What you have to do:
Copy out every one of the entries below word for word, keeping each line in its original order.
--- START OF Supplied data ---
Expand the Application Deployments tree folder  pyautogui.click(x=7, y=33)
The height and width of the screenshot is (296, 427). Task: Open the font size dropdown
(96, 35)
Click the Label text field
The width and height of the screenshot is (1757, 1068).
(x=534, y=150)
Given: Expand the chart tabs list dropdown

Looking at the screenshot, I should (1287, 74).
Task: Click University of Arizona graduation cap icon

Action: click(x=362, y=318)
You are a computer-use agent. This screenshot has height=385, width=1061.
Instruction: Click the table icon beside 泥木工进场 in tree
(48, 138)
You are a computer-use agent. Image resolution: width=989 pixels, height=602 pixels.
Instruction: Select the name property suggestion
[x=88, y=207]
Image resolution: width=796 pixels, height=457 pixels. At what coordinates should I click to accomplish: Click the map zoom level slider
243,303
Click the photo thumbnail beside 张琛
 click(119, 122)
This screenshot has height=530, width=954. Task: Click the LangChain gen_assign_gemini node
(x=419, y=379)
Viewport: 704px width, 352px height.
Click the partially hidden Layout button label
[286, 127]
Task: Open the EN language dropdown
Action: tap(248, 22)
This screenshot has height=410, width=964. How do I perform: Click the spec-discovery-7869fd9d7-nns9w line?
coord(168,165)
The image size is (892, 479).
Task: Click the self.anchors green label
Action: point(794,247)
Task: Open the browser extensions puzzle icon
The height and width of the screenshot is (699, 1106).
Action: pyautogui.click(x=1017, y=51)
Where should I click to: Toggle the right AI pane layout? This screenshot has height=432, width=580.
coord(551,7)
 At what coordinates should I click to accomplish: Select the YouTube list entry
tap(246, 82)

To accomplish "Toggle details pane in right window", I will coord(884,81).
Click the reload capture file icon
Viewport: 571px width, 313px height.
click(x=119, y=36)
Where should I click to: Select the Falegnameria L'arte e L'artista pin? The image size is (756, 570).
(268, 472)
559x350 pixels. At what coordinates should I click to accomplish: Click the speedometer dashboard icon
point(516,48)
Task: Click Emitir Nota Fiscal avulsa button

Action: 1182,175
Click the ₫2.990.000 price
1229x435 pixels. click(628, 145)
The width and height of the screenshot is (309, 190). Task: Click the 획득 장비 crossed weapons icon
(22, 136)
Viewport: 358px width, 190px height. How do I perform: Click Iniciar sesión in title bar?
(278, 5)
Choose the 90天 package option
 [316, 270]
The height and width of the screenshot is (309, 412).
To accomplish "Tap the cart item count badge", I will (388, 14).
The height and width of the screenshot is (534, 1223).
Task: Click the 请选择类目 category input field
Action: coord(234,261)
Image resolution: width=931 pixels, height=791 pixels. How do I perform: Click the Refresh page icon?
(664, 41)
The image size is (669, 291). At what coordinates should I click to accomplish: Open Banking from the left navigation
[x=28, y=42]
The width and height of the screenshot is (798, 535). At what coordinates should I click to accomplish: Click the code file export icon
--- END OF Supplied data ---
Solution to the exercise:
Expand the Application Deployments tree folder  pyautogui.click(x=7, y=33)
The height and width of the screenshot is (296, 427). Task: Open the font size dropdown
(96, 35)
Click the Label text field
The width and height of the screenshot is (1757, 1068).
(x=534, y=150)
Given: Expand the chart tabs list dropdown

Looking at the screenshot, I should (1287, 74).
Task: Click University of Arizona graduation cap icon

Action: click(x=362, y=318)
You are a computer-use agent. This screenshot has height=385, width=1061.
Instruction: Click the table icon beside 泥木工进场 in tree
(48, 138)
You are a computer-use agent. Image resolution: width=989 pixels, height=602 pixels.
Instruction: Select the name property suggestion
[x=88, y=207]
Image resolution: width=796 pixels, height=457 pixels. At what coordinates should I click to accomplish: Click the map zoom level slider
243,303
Click the photo thumbnail beside 张琛
 click(119, 122)
This screenshot has height=530, width=954. Task: Click the LangChain gen_assign_gemini node
(x=419, y=379)
Viewport: 704px width, 352px height.
Click the partially hidden Layout button label
[286, 127]
Task: Open the EN language dropdown
Action: tap(248, 22)
This screenshot has height=410, width=964. How do I perform: Click the spec-discovery-7869fd9d7-nns9w line?
coord(168,165)
The image size is (892, 479).
Task: Click the self.anchors green label
Action: point(794,247)
Task: Open the browser extensions puzzle icon
The height and width of the screenshot is (699, 1106).
Action: pyautogui.click(x=1017, y=51)
Where should I click to: Toggle the right AI pane layout? This screenshot has height=432, width=580.
coord(551,7)
 At what coordinates should I click to accomplish: Select the YouTube list entry
tap(246, 82)

To accomplish "Toggle details pane in right window", I will coord(884,81).
Click the reload capture file icon
Viewport: 571px width, 313px height.
click(x=119, y=36)
Where should I click to: Select the Falegnameria L'arte e L'artista pin? The image size is (756, 570).
(268, 472)
559x350 pixels. At what coordinates should I click to accomplish: Click the speedometer dashboard icon
point(516,48)
Task: Click Emitir Nota Fiscal avulsa button

Action: 1182,175
Click the ₫2.990.000 price
1229x435 pixels. click(628, 145)
The width and height of the screenshot is (309, 190). Task: Click the 획득 장비 crossed weapons icon
(22, 136)
Viewport: 358px width, 190px height. How do I perform: Click Iniciar sesión in title bar?
(278, 5)
Choose the 90天 package option
 [316, 270]
The height and width of the screenshot is (309, 412).
To accomplish "Tap the cart item count badge", I will (388, 14).
The height and width of the screenshot is (534, 1223).
Task: Click the 请选择类目 category input field
Action: coord(234,261)
Image resolution: width=931 pixels, height=791 pixels. How do I perform: Click the Refresh page icon?
(664, 41)
The image size is (669, 291). At what coordinates should I click to accomplish: Open Banking from the left navigation
[x=28, y=42]
The width and height of the screenshot is (798, 535). At what coordinates should I click to accomplish: Click the code file export icon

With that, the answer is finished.